[Start of Attachment]

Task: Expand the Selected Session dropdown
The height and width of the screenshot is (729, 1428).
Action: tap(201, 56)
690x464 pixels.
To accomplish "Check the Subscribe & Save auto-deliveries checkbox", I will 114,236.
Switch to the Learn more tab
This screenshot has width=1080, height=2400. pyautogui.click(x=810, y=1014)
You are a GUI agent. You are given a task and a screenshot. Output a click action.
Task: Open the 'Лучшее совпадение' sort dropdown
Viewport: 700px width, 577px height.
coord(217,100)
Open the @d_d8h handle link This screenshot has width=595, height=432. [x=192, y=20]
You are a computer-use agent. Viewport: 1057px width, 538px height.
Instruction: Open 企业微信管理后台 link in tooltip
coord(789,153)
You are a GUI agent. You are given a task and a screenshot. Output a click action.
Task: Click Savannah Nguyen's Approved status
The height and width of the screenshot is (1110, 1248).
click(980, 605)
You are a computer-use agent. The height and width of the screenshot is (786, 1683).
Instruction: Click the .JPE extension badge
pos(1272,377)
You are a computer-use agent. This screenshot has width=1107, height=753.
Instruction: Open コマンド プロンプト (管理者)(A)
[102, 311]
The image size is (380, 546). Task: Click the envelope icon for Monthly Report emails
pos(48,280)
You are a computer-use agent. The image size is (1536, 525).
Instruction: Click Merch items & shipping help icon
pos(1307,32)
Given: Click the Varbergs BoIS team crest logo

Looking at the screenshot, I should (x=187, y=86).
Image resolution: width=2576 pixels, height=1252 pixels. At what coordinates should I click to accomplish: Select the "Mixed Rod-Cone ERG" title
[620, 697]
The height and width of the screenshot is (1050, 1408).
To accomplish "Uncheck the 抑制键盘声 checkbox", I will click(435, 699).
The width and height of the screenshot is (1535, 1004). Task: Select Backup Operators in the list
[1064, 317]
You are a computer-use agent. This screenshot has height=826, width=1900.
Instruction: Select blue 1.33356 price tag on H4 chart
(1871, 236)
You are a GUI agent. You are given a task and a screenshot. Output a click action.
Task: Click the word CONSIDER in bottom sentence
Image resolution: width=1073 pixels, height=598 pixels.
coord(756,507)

[End of Attachment]

Exercise objective:
Every line of the data that includes the word "will" should be copied.

Solution to this problem:
To accomplish "Check the Subscribe & Save auto-deliveries checkbox", I will 114,236.
To accomplish "Uncheck the 抑制键盘声 checkbox", I will click(435, 699).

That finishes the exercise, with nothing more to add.